[Dataset entries]
────────────────────
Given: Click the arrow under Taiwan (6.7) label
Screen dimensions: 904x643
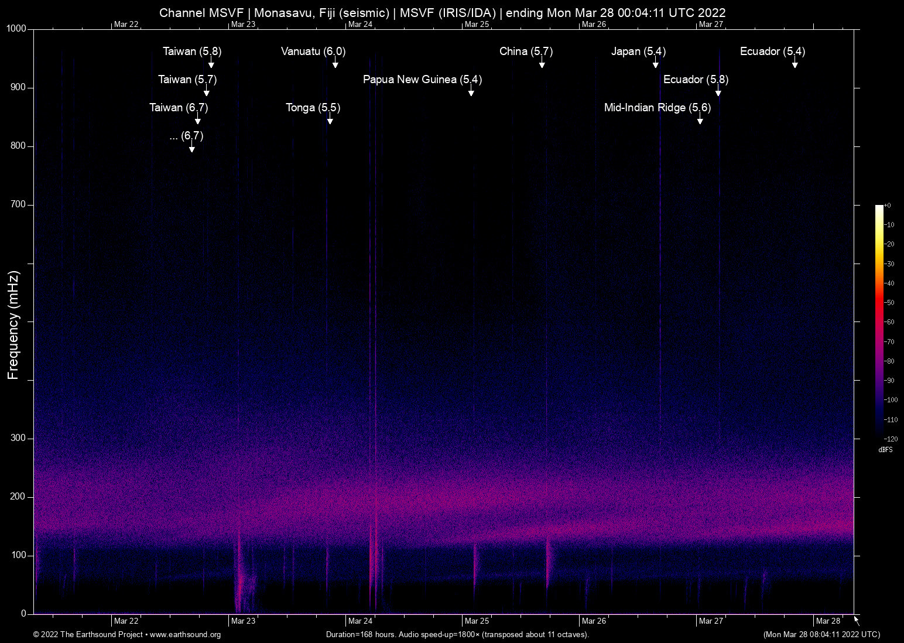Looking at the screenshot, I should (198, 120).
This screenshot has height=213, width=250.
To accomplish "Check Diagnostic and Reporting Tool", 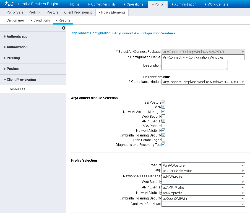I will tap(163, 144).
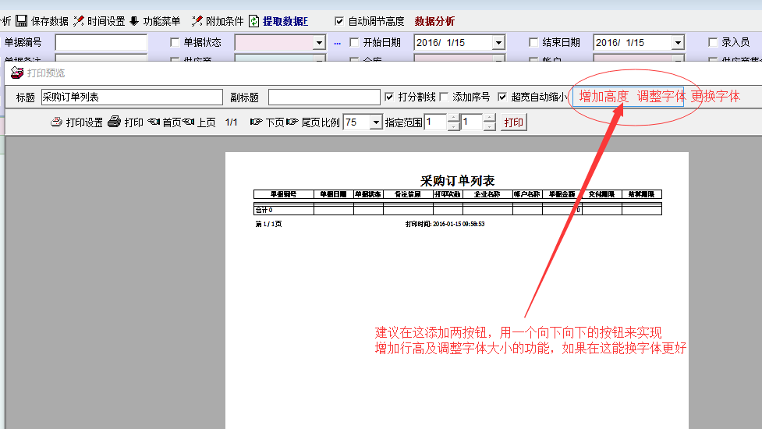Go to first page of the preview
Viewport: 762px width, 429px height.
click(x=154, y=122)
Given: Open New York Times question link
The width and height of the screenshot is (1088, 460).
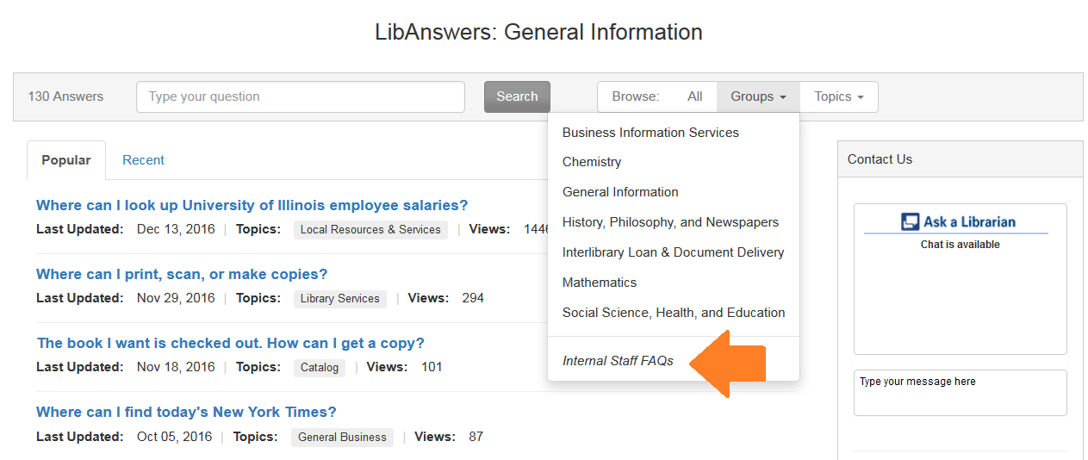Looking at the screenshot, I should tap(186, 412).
────────────────────
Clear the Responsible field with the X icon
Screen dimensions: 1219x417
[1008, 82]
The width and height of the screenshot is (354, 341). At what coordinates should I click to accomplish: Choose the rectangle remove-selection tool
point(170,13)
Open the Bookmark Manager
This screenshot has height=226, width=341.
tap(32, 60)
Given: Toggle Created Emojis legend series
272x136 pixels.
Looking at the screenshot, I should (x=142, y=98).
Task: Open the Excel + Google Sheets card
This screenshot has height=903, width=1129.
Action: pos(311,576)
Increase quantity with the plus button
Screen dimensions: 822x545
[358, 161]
────────────────────
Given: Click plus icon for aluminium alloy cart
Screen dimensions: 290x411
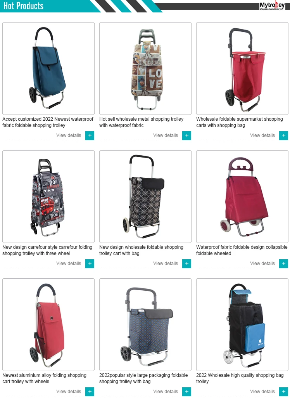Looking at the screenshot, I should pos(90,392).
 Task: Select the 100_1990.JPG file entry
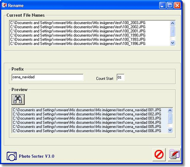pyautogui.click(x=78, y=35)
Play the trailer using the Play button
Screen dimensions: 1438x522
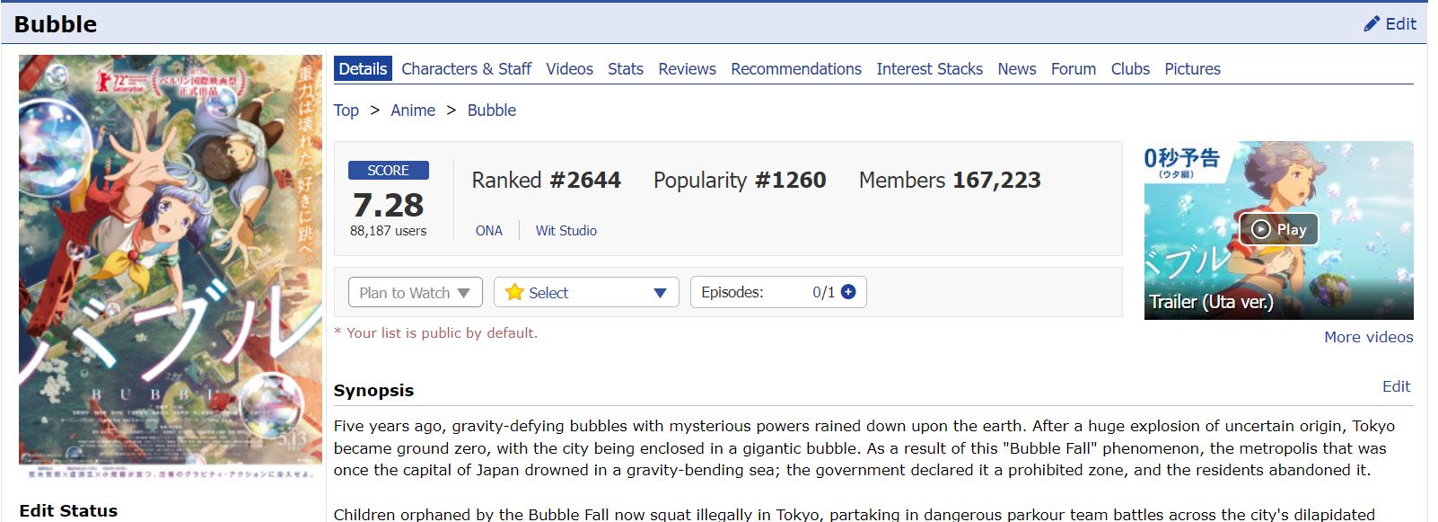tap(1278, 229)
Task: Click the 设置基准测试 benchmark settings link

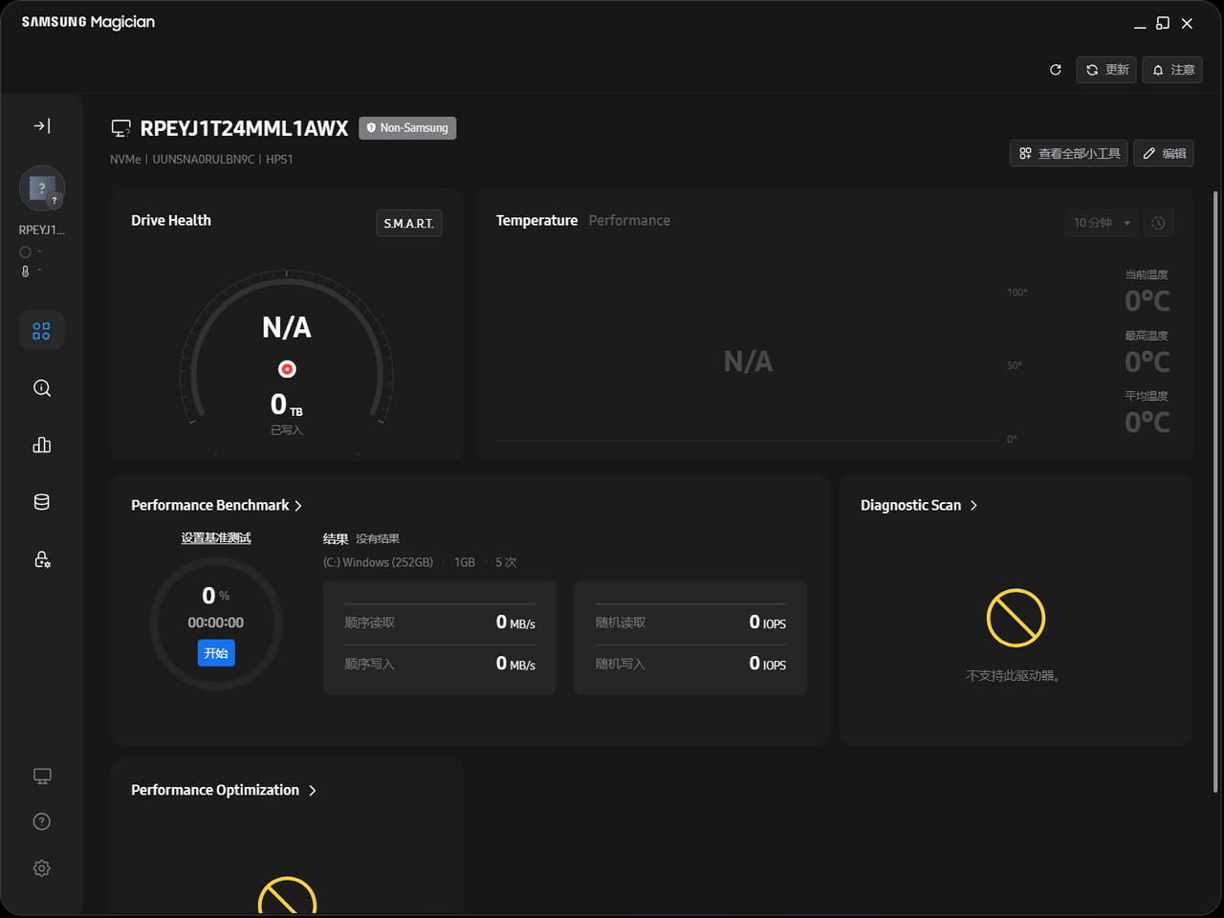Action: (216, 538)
────────────────────
◆ **What the task asks**
Word for word, restate the lines of the data above that fall between the line holding "Screen dimensions: 1219x417" and the line holding "Task: Open the Excel + Google Sheets card", inclusive, and no other lines.

◆ **Final answer**
Screen dimensions: 1219x417
[1008, 82]
The width and height of the screenshot is (354, 341). At what coordinates should I click to accomplish: Choose the rectangle remove-selection tool
point(170,13)
Open the Bookmark Manager
This screenshot has height=226, width=341.
tap(32, 60)
Given: Toggle Created Emojis legend series
272x136 pixels.
Looking at the screenshot, I should (x=142, y=98).
Task: Open the Excel + Google Sheets card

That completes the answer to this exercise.